A Talk with Yasmin Ramirez

The Legacy of the Puerto Rican Art Workers Coalition: A Talk with Yasmin Ramirez

December 12, 2012
7PM
Taller Boricua, 1680 Lexington Ave. NYC

In the late 1960s, art workers in New York City came together to demand reforms to the exploitive and exclusionary practices of the art world. The Puerto Rican Art Workers Coalition (PRAWC), founded in 1970, followed the 1969 formation of the Art Workers Coalition (AWC), a group aimed at pressuring city museums into implementing policies such as paying artists for exhibiting their work, better representation of art by women and people of color, and free admission. Members of PRAWC were active in founding El Museo del Barrio (1969), and fought to establish institutions that reflected the culture and needs of Latino artists in New York City. Join Arts & Labor for a presentation by Yasmin Ramirez about the history and legacy of the Puerto Rican Art Workers Coalition.

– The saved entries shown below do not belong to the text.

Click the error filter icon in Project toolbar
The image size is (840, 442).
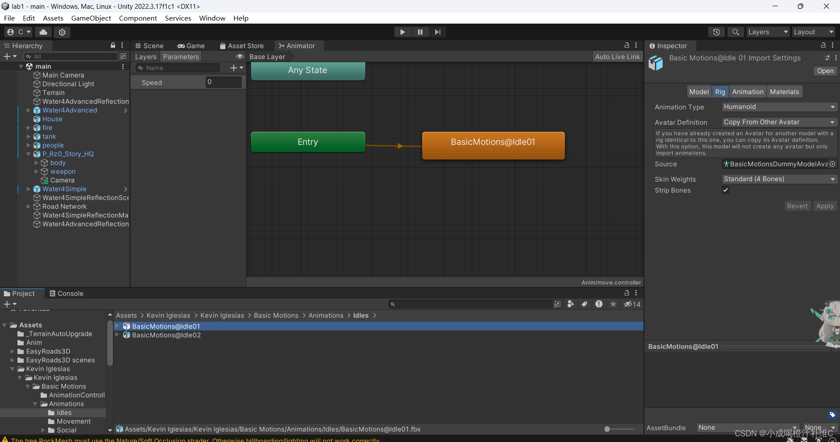(x=599, y=304)
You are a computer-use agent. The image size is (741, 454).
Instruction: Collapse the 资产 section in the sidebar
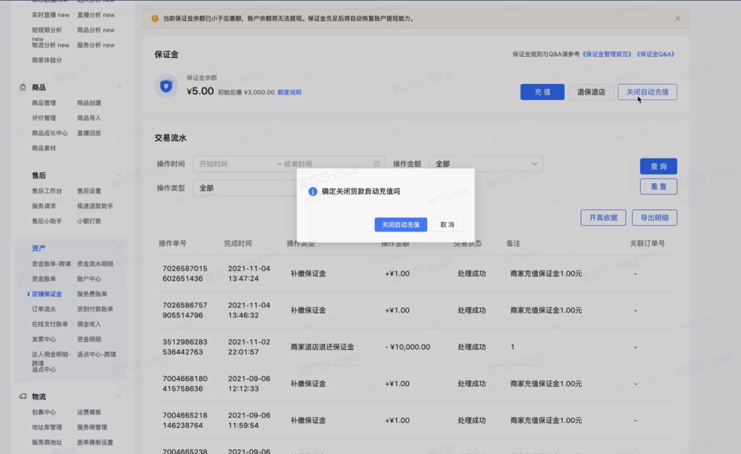point(119,247)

Founding member of the PRAWC Marcos Dimas will also be present to participate in the discussion.

Yasmin Ramirez Biography
Yasmin Ramirez Ph.D. is an art historian and independent curator.  Growing up during  heyday of the Alternative Art Space Movement in New York, Yasmin Ramirez has worked at Taller Boricua, El Museo Del Barrio, The Studio Museum, The New Museum, Art in General, and  Alternative Museum, Franklin Furnance and the East Village Eye.   She is currently writing a book based on her dissertation: Nuyorican Vanguards: The Puerto Rican Art Movement in New York.